Friday, October 25, 2013

Holy Sheet!

Holy Sheet, what a crazy week it's been.

School holidays are O.V.E.R. but I use the term 'holiday' oh so very loosely (but that is a post for another day).
It's business as usual except that I must out of practice or something because I am forever sprinting against the clock and still managing to be running late for every damned thing.

Seeing as I find myself  project managing a bathroom renovation in between school runs, with 'Tradies'* endlessly marching through the house being crotched* by The Orange Dog, I thought this week's craftiness better be quick, painless and useful.
We started out on this parenting journey sparing no expense and did the whole Stokke® Sleepi™-bassinet-cot-junior bed thing.  But that got a bit tired five years on and a big oval bed, getting bigger again, was no longer practical (or cute) in the space. Besides the making of many oval fitted sheets was also getting a tad tedious.
My long love affair with IKEA is no secret and I really do like their beds, but IKEA have their own special sizes for pretty much everything which causes problems - for me at least.

We ended up with IKEA's Gulliver Bed  part of the attraction being the wonderful range of good quality budget priced bed linen.
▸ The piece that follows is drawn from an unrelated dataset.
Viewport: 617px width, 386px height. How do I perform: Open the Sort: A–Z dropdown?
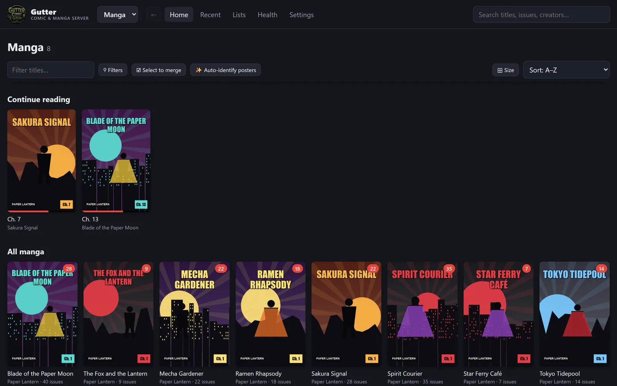tap(566, 70)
So why do I find myself again, making custom sheets? Because I hate-hate-vomit-loathe the only fitted sheet they stock for kid's beds? They're made of stretchy, sweaty, lumpy flannel with elastic that's too loose to hold it in place, that's why.

And IKEA have this terrible tease set up in the children's department with displays of cute-as, (100% cotton  - washer and dryer proof) by-the-meter fabrics you can sew up yourself if you're inclined to.  After trying one of their horrid fitted flannel sheets, my inclination was thoroughly confirmed.

So down to business - grounded as I've been with a house full of stinks, dust sheets and work boots wearing out the carpet, I locked myself away for a couple of hours and finally cut up some of this cute-as IKEA cotton.

The HOW TO bit: 
(and time for sew-phobics to tune out..or not if you're just curious as to how hard this stuff is - so not, actually)

I laid the mattress on the floor and draped the fabric over it.

You need to wriggle it around a bit to make sure you have the same amount of excess on all sides.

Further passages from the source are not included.